The calls add to waste in the financially challenged Medicare system. Two private medical equipment providers - among those that sought Kennedyís signature - were invited to appear but were represented at the hearing by two empty chairs.
McCaskill, who has made her mark in the Senate addressing waste in federal contracting, is frustrated and wants answers. "There doesn't seem to be the hyper-focus on squeezing fraud and waste out of the Medicare system," she said. "We have a crisis. For every dollar put in the system, people take out $3."
As the baby boom generation pushes into Medicare eligibility, the cost surge could swamp the economy.
Her goal is to push the federal government harder to stop sending dollars to the "bad actors and clawing back money when they've ripped us off."
The problem is appallingly evident in TV ads. Electric scooters are "free," as are sleep apnea breathing machines.

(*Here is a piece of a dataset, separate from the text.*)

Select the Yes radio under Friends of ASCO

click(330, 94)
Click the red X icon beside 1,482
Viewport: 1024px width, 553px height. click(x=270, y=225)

Just not free if you are a taxpayer.
The two no-show companies reportedly have collected $140 million in four years from Medicare. It irks McCaskill that they could take that kind of money out of the program and think it's "OK to not show up for an oversight hearing." Her plan: Push Medicare to save $1 billion in inappropriate payments in the next two years.
The problem Kennedy reported flips the usual doctor-directed prescription process on its head. Normally a doctor writes a prescription and the patient fills it. In for-profit, scam-operations, the prepared prescription originates from the equipment seller.
Medicare has estimated that up to 66 percent of durable medical equipment claims are faulty. That includes those with incorrect paperwork, not all abuse. But McCaskill has asked for more specifics, and she hopes public scrutiny and more whistle-blower tips will ratchet up pressure within Medicare. She's soliciting stories from those who have been hounded by sales pitches at email@example.com
Since last year, cold-call sales of medical products to seniors have been banned. But companies with a prior sale or contact with a patient are exempt. Some try to pressure patients to accept more gear. McCaskill said the law may need to be broadened to stop unsolicited email and text sales, too. Bonds now required of medical equipment providers offer one path for the government to recoup inappropriate charges.
Fraud problems in the industry include "up-charges" in coding by equipment providers, goods charged but not delivered, and kickbacks to doctors for referrals or services.
Internist Kennedy is a powerful example for other doctors. As she wrote to authorities: "I would appreciate it if you would investigate these companies and hopefully put them out of business." More fed-up physicians and consumers would help save dollars and medical supplies for those who truly need services.